■ Supplied data:
************
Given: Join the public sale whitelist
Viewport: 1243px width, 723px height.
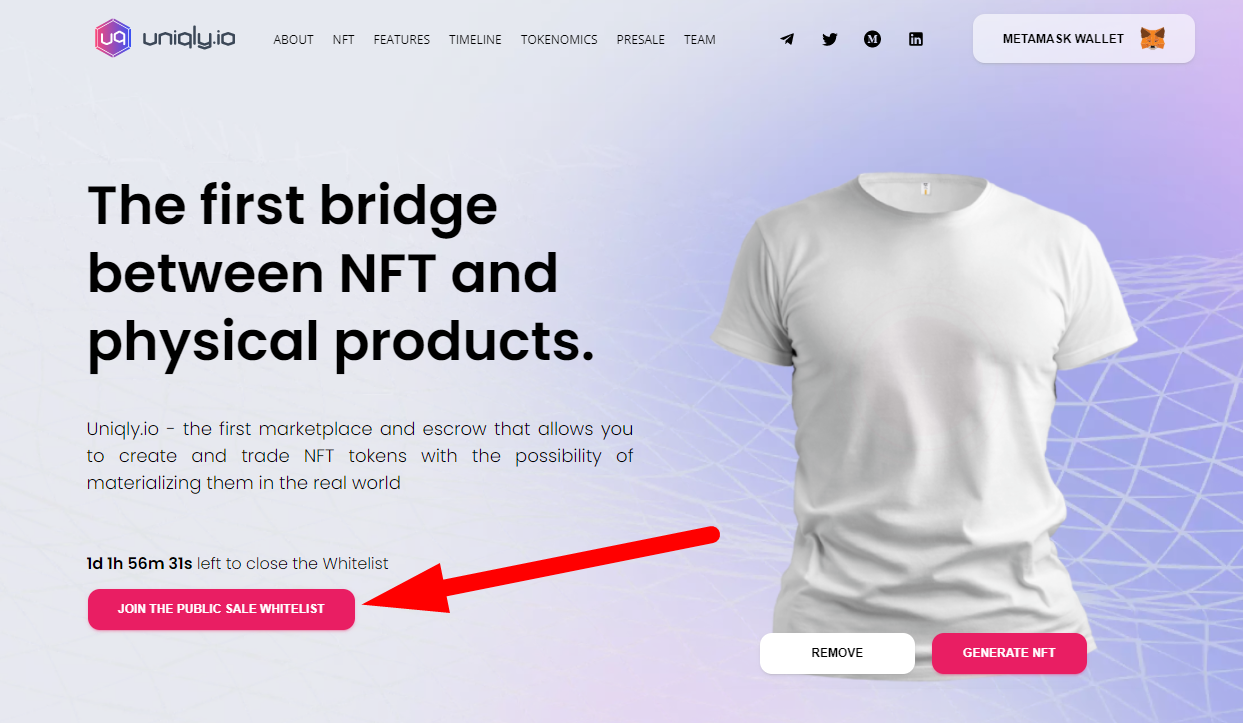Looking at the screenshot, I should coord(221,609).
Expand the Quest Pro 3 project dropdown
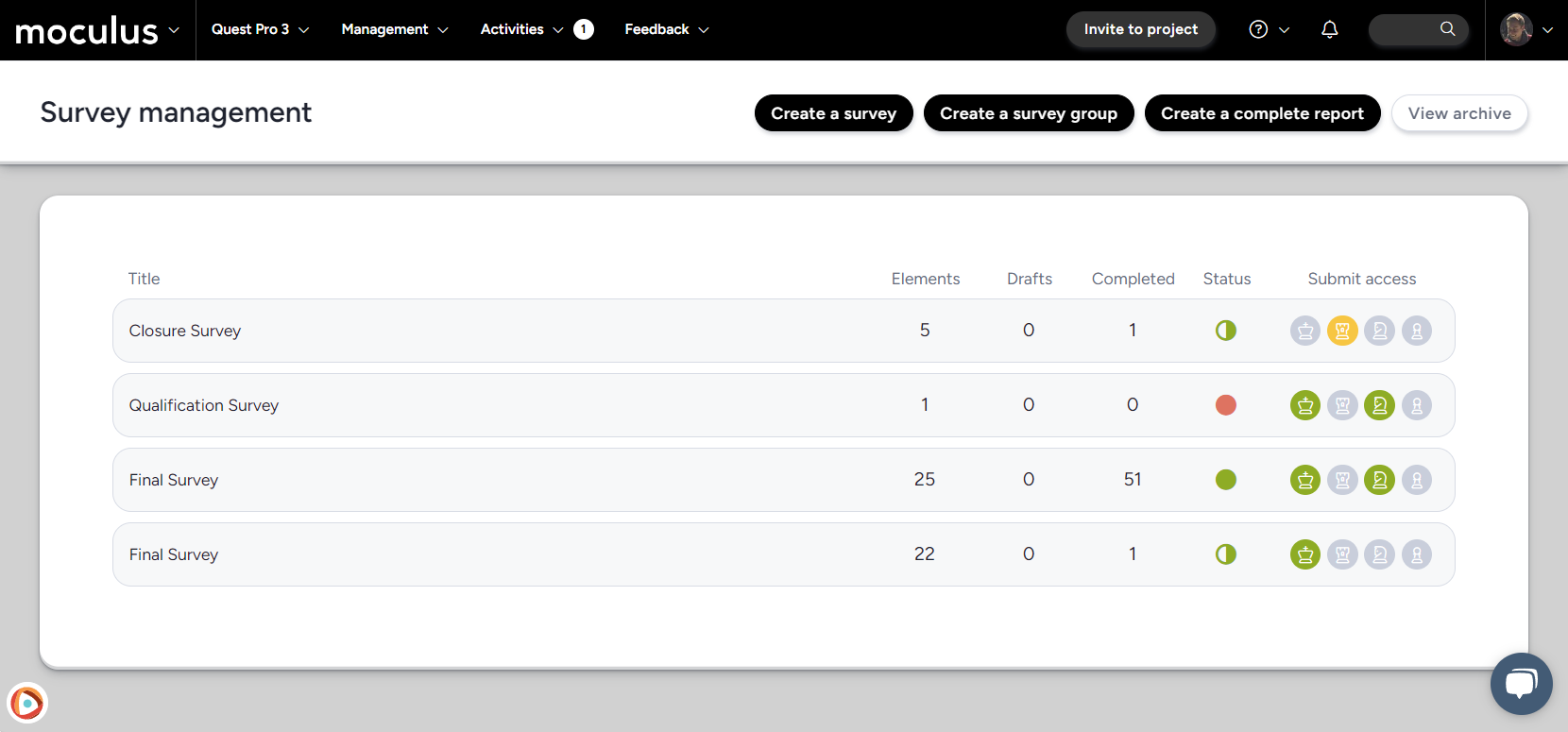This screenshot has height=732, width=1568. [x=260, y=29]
************
■ Work request: Transcribe the whole listing exactly. Pictures stay out of your copy.

■ Answer to the problem:
Given: Join the public sale whitelist
Viewport: 1243px width, 723px height.
Looking at the screenshot, I should coord(221,609).
Expand the Quest Pro 3 project dropdown
This screenshot has height=732, width=1568. [x=260, y=29]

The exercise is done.